===== Selection

Thursday, May 28, 2009

And on the Seventh Day God Didn't Mow

Sunday morning.

The rain falls and falls.

My lawn calls to me. A green siren. Mow me! Mow me!


I try to ignore it. The crazy grass, the clover. The tufts of weeds I can't identify.

What did the great gray poet Walt Whitman say about Leaves of Grass?

"Pretty to look at -- long as you don't have to mow!"

I mean who invented mowing? I can't remember Noah talking about it, and Moses definitely never wrote a commandment regarding mowing.

And Shakespeare -- a guy who thought and wrote about everything -- never said a thing about mowing. He never wrote: "Oh that this too too thick grass would melt, thaw, and resolve itself into a dew--or that the Everlasting had fixed His canon against mowing!"

So I'm not mowing today, and I'm not mowing tomorrow either.

4 comments:

Catherine Hobbs said...

==========

Set tasks:
- a) In the blog post, what does the lawn call out to the writer?
- b) From the rows, copy out the lines beginning with the one that contains "Screen dimensions: 1456x819" and continuing through the one that contains "pyautogui.click(x=528, y=219)", including both.
The blog post above and the rows that follow are unrelated material.

===== Input material

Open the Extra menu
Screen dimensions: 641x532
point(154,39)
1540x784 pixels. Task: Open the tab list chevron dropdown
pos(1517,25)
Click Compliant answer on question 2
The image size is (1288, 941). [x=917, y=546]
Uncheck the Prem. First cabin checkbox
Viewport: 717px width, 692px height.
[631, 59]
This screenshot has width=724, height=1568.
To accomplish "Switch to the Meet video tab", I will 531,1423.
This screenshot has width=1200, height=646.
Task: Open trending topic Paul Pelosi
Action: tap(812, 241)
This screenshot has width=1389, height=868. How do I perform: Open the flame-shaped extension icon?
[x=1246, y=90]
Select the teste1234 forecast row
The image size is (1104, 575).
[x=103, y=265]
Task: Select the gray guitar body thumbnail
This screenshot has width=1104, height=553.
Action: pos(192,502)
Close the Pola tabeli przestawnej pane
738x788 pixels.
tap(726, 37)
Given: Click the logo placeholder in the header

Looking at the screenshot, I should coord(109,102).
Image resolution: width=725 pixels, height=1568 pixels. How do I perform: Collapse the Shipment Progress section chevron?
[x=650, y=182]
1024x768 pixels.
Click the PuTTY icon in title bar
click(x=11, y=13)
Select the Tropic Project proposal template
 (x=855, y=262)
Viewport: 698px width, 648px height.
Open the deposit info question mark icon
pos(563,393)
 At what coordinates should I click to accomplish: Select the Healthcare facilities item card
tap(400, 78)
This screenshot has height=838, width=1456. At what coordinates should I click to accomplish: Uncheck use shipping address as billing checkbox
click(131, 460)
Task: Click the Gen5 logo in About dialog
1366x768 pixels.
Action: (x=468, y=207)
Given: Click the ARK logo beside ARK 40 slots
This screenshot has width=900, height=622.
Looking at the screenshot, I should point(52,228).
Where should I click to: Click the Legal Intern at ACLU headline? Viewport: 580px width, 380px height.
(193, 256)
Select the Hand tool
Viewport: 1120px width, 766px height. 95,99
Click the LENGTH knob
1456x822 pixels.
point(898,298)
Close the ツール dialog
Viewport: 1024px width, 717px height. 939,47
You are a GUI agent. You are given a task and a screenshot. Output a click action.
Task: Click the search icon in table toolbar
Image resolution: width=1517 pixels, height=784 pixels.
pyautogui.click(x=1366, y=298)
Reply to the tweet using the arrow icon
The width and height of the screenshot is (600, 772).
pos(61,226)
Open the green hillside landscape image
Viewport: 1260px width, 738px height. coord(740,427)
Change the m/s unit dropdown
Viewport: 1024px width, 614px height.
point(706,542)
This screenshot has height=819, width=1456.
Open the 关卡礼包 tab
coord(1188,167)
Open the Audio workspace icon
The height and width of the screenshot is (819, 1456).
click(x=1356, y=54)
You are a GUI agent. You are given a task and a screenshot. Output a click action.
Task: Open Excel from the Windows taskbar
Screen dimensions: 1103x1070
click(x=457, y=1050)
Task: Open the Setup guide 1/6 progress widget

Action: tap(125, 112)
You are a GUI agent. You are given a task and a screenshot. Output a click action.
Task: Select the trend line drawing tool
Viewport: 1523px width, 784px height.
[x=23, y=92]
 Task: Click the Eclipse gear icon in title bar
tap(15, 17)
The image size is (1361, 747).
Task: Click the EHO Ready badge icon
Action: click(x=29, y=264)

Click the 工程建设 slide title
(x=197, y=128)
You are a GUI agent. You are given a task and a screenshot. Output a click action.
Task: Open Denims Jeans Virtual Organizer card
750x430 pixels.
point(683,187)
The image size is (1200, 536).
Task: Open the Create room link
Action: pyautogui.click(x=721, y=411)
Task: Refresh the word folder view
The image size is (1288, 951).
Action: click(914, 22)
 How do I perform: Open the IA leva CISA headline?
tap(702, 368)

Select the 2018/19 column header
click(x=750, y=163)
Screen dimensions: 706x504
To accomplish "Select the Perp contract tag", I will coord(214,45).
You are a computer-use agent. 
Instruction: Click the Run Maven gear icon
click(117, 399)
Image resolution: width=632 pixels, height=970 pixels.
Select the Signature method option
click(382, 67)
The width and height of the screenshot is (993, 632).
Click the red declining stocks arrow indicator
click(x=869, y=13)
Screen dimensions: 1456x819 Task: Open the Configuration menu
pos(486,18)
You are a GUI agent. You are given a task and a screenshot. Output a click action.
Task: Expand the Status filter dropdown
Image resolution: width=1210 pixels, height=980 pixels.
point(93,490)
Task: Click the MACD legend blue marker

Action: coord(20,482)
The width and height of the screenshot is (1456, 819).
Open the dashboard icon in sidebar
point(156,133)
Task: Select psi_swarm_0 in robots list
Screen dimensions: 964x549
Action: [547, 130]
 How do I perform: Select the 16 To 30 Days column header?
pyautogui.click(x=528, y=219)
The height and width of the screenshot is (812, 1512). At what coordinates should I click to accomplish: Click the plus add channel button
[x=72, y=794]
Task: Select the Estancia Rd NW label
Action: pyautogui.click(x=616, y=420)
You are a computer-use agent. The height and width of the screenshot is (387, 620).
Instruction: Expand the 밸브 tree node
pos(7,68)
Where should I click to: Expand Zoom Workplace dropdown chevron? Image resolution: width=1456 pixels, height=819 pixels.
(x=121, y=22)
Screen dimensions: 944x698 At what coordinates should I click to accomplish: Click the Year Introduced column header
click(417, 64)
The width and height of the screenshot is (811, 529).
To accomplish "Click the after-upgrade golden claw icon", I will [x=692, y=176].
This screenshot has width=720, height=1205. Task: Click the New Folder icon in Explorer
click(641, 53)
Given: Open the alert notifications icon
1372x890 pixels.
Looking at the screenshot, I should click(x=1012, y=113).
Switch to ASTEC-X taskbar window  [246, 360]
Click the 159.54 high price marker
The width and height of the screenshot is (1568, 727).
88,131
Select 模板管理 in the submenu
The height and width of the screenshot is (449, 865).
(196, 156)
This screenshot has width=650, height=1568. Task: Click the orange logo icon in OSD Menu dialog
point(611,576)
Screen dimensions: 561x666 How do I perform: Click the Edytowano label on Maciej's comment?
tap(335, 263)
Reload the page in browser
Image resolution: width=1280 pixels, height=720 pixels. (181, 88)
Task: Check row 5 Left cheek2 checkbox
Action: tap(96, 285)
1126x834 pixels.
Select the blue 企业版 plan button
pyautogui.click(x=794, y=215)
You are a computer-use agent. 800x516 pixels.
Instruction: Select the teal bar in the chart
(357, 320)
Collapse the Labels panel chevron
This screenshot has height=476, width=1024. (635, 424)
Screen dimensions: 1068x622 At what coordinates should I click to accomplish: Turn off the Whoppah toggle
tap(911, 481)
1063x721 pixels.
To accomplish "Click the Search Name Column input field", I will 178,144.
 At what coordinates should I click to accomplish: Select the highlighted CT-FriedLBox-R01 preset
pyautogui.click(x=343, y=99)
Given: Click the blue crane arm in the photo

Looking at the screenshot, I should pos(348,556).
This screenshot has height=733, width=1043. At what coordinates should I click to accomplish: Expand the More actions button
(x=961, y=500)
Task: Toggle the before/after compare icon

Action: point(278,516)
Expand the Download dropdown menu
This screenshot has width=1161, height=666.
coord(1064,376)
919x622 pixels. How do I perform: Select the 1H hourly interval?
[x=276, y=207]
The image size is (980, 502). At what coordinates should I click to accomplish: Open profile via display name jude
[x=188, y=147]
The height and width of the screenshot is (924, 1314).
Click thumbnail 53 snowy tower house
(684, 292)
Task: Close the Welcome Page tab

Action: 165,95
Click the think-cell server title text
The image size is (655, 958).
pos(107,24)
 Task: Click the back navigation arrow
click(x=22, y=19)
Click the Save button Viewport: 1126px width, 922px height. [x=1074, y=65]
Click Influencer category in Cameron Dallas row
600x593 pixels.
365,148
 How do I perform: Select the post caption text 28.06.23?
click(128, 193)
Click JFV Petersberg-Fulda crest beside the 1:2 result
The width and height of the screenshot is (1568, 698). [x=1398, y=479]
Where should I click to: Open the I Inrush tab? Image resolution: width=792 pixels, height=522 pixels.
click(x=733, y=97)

==========

The answers:
- a) "Mow me! Mow me!"

- b)
Screen dimensions: 1456x819 Task: Open the Configuration menu
pos(486,18)
You are a GUI agent. You are given a task and a screenshot. Output a click action.
Task: Expand the Status filter dropdown
Image resolution: width=1210 pixels, height=980 pixels.
point(93,490)
Task: Click the MACD legend blue marker

Action: coord(20,482)
The width and height of the screenshot is (1456, 819).
Open the dashboard icon in sidebar
point(156,133)
Task: Select psi_swarm_0 in robots list
Screen dimensions: 964x549
Action: [547, 130]
 How do I perform: Select the 16 To 30 Days column header?
pyautogui.click(x=528, y=219)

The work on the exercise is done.